# Photon splitting

1. Oct 27, 2005

### professor

photon "splitting"

I have heard a thing or two about photons splitting into more photons and dividing the origional energy amongst themselves, but have never really heard it explained. I suppose it should work out just fine with photons having no mass, but just te be sure, is there some transformation equation that accounts for this (for instance if you put in one with 1 initial charge, and then it comes out as 2 each with half of the initial, or is it a bit more complex than that... seems a bit too simple in an area generally dealing with so many tensors and vectors i dont know what do do with myself.

2. Oct 27, 2005

### Claude Bile

The energy of a single photon can be split via intermediatory processes using nonlinear optics. The process as a whole is called parametric down-conversion and devices that perform this process are called Optical Parametric Oscillators (OPOs). Parametric down-conversion is a three-photon interaction between the pump, the signal (which is the wavelength we want to generate) and the idler, so by conservation of energy;

w_pump = w_signal + w_idler (Where w denotes angular frequency).

Obviously there are many combinations of w_signal and w_idler, however there is an additional constraint, namely conservation of momentum.

▸ **Information provided**:
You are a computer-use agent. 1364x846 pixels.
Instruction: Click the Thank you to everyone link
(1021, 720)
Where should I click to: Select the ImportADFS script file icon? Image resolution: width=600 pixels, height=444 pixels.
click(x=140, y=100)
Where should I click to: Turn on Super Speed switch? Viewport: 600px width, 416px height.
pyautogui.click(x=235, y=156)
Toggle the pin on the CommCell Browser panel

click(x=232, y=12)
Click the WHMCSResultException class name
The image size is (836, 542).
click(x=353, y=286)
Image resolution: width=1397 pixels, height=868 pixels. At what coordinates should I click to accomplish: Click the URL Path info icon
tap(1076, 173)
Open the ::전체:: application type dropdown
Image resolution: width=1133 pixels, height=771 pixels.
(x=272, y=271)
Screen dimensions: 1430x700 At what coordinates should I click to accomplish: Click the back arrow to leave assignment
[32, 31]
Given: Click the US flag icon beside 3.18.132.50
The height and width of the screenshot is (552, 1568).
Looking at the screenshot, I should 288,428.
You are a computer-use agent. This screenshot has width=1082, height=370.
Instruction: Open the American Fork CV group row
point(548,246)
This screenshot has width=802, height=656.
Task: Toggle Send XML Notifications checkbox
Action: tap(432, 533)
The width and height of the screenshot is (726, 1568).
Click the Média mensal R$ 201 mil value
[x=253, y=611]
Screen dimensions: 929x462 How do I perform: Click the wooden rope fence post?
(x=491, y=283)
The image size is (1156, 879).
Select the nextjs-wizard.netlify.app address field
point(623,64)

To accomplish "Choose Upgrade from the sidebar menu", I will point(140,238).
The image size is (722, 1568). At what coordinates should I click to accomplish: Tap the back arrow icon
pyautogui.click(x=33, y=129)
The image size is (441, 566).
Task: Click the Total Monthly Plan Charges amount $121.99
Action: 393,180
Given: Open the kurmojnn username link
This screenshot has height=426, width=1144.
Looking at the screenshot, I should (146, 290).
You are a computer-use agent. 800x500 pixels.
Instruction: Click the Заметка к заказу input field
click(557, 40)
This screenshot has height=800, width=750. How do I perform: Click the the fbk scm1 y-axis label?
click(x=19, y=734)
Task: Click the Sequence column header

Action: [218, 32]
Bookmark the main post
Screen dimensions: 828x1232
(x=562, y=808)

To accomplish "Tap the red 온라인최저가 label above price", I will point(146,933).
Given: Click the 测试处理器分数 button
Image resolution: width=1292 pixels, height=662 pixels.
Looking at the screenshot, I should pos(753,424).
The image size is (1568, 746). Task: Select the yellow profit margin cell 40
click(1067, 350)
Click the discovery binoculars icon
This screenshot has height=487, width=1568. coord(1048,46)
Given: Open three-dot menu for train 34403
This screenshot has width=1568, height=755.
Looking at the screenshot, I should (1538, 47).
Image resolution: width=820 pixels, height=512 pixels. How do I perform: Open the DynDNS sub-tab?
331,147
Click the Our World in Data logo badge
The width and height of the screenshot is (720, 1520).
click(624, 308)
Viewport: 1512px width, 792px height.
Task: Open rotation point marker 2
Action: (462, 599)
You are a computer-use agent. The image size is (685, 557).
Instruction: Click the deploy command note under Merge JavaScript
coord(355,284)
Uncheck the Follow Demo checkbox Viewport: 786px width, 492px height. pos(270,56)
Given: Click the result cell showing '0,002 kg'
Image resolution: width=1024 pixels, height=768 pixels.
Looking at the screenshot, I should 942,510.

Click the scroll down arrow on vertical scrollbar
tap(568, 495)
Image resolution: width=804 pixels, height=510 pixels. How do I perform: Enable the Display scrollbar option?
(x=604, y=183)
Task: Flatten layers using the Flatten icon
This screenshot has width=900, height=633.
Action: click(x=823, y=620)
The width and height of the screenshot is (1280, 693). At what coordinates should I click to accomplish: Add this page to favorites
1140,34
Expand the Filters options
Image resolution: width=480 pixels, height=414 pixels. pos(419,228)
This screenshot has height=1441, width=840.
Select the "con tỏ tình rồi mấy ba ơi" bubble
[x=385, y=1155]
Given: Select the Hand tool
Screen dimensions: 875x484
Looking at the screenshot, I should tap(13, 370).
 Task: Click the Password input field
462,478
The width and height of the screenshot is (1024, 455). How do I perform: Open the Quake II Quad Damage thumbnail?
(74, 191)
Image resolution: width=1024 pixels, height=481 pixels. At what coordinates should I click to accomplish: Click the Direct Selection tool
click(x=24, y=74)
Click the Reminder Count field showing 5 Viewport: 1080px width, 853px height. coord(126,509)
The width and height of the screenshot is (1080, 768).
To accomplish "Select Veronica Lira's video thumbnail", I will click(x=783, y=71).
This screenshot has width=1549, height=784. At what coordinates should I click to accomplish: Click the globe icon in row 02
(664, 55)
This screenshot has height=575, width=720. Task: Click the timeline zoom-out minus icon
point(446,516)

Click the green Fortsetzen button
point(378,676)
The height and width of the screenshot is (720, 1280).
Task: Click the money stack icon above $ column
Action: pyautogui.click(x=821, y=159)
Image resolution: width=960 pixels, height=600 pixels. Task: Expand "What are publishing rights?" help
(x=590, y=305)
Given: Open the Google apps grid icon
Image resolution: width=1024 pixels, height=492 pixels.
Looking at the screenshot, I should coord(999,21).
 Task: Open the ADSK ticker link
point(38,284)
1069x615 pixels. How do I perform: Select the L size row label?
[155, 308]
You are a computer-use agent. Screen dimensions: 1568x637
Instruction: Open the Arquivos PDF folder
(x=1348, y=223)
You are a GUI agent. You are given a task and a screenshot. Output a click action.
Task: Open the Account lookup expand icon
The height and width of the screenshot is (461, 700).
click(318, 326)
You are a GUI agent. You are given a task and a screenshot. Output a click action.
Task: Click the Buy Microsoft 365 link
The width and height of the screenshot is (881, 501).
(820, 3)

▸ **Task list**:
1. In the photon splitting thread, what are devices that perform parametric down-conversion called?
2. Continue the thread on photon splitting from where it stops.

▸ **Results for the exercise**:
1. Optical Parametric Oscillators (OPOs).

2.
k_pump = k_signal + k_idler (Where k denotes the wave-vector).

This is otherwise known as the phase-matching condition. The frequencies that satisfy these equations will be the ones that are generated in significant amounts.

The photon energy can be 'split' in this way because the response of the atom to an applied Em field becomes nonlinear at high intensities, meaning additional frequency components are generated. Parametric down-conversion is actually the reverse process of another well-known nonlinear process - Sum-frequency generation.

Entire textbook chapters are devoted to this topic, I have done my best to summarise the important points, googling some terms mentioned above may yield more information, alternatively you can post more questions and I will do my best to answer them.

Claude.

P.S. For some reason, latex was not working, hence the typed equations.

3. Oct 27, 2005

### pallidin

Can this type of "split" occur with a free-space photon? No.
PDC is an interactive function of a photon with a bound electron.

4. Oct 28, 2005

### professor

thanks both- pallidins footnote helped me put this to a more specific image

5. Oct 29, 2005

### lightgrav

PDC requires a non-linear medium in order to control the outcome.
But a lone photon in free space could split into 3 real photons
yet conserve Energy, momentum, and angular momentum (spin).
Because photons are bosons, the reason that they do NOT do it
must come from their size - they travel as field waves, not particles.